La orden de Sharpe desató una descarga completa que retumbó como un trueno en el valle. Si Simmerson gritaba ahora sus palabras se perderían en el ruido. Al coronel sólo le quedaba observar cómo sus hombres manejaban los mosquetes como veteranos a las órdenes de un sargento de los fusileros, todavía más grande que Sharpe, cuya cara amplia y confiada era de las que siempre habían puesto furioso a sir Henry, provocando sus frases más salvajes desde el escaño bien protegido de magistrado en Chelmsford.
La última carga sacudió la pared de piedra y Forrest volvió a meter el reloj en su bolsillo.
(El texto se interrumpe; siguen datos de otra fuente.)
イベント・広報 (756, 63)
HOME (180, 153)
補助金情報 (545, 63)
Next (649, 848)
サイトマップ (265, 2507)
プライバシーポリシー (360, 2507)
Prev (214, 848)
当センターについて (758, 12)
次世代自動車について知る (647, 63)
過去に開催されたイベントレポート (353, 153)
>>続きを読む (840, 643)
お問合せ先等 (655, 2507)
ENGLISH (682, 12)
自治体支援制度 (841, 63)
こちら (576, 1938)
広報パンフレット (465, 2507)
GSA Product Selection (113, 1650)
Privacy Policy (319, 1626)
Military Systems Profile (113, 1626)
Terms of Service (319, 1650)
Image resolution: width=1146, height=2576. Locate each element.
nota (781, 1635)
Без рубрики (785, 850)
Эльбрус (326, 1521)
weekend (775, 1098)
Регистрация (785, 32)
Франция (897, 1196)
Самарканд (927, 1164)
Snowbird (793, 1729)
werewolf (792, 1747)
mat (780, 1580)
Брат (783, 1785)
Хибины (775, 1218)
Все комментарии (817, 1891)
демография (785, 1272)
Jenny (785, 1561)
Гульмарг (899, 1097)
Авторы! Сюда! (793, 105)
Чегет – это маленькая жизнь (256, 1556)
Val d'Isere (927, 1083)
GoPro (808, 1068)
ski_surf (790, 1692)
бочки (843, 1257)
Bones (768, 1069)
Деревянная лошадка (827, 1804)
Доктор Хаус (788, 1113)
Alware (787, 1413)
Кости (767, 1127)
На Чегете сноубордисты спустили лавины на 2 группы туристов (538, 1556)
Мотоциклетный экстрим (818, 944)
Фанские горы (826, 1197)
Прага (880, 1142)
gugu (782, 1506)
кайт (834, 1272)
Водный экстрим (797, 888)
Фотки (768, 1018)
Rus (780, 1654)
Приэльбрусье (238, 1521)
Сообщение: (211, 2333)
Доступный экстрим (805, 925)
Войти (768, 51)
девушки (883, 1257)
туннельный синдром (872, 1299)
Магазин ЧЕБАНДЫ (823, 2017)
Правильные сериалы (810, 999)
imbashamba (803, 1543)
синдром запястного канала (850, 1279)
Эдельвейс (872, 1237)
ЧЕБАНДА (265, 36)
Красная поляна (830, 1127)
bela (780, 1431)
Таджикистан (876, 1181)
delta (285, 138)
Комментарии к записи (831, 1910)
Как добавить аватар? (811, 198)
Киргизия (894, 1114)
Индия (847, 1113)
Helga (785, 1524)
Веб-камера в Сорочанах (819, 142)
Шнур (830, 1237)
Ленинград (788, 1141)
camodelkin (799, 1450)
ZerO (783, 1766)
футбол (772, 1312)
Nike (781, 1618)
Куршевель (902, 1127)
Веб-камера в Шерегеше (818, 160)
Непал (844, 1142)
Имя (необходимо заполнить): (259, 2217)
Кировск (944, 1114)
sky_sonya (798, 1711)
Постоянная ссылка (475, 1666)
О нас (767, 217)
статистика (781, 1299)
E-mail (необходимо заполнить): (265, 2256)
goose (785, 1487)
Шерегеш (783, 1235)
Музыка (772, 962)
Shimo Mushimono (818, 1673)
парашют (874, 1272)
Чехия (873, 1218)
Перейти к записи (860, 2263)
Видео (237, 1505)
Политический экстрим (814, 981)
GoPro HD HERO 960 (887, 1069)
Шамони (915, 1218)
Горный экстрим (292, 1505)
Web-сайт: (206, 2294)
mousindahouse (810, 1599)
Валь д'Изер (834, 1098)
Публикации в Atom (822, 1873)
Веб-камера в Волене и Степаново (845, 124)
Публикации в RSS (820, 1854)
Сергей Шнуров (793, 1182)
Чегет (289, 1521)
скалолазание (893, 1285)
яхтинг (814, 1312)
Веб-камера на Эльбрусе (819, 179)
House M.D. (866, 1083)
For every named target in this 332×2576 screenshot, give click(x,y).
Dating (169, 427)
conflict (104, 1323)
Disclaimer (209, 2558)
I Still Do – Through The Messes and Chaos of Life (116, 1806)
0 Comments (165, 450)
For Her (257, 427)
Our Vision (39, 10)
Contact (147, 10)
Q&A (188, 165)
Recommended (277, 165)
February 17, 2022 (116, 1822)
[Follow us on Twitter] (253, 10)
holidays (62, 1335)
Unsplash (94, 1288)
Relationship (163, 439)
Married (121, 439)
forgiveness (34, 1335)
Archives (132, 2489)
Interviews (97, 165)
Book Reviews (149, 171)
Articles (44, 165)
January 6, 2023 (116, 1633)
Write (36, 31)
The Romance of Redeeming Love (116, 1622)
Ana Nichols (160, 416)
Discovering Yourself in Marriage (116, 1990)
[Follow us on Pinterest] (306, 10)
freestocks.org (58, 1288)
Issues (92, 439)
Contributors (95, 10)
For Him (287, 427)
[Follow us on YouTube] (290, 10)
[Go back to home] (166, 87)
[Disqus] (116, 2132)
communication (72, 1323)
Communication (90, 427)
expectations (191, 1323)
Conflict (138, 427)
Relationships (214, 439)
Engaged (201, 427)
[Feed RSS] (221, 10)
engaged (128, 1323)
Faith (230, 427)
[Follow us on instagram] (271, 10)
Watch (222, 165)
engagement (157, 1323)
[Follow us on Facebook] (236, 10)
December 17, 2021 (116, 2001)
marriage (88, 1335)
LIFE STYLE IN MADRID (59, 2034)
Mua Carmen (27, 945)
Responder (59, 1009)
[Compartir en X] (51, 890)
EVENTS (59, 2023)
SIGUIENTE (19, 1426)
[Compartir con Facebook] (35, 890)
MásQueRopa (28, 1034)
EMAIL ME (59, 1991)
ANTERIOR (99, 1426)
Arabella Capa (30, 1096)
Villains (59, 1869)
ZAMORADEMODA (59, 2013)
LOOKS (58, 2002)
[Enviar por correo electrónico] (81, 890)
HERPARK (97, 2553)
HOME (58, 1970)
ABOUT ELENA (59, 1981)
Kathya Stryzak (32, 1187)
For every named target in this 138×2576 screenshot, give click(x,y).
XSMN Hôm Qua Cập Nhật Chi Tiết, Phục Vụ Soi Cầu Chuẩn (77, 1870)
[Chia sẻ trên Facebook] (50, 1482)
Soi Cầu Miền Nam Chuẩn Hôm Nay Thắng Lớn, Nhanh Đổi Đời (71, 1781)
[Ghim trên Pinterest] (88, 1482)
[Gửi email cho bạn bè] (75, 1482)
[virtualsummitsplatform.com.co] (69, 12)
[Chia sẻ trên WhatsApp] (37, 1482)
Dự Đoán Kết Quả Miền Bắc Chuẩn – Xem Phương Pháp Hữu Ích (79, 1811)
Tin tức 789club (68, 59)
—Faltan dos segundos para el minuto, sir Henry, y cuatro disparos.
—Sé contar, Forrest.
¿Cuatro disparos? Simmerson estaba impresionado porque secretamente se había desesperado enseñando a sus hombres a disparar con rapidez, en lugar de manosear nerviosamente sus mosquetes. ¡Pero todos los cuellos de una compañía! ¡A dos y tres peniques la pieza! ¿Y el día en que su sobrino había vuelto oliendo como un mozo de cuadra?
—¡Dios le maldiga, Sharpe!
—Sí, mi coronel.
El humo irritante de la pólvora hizo que el caballo de sir Henry diera un tirón con la cabeza y el coronel se acercó para calmarlo. Sharpe observó el gesto y supo que había puesto en ridículo al coronel ante sus propios hombres, y también que eso había sido un error. Sharpe había ganado una pequeña batalla, pero con ello se había hecho un enemigo que tenía tanto poder como influencia. El coronel acercó su caballo a Sharpe y su voz era sorprendentemente tranquila.
—Éste es mi batallón, señor Sharpe. Mi batallón. Recuérdelo.
Por un momento pareció que su ira iba a estallar, pero la retuvo y en su lugar le gritó a Forrest que le siguiera. Sharpe se dio la vuelta y se fue. Harper le estaba sonriendo burlonamente, los hombres parecían complacidos, y sólo Sharpe sintió el presentimiento de una amenaza, como un enemigo invisible que le estuviera cercando. Se sacudió ese sentimiento. Había mosquetes por limpiar, raciones que distribuir, y, más allá de las colinas limítrofes, suficientes enemigos para todos.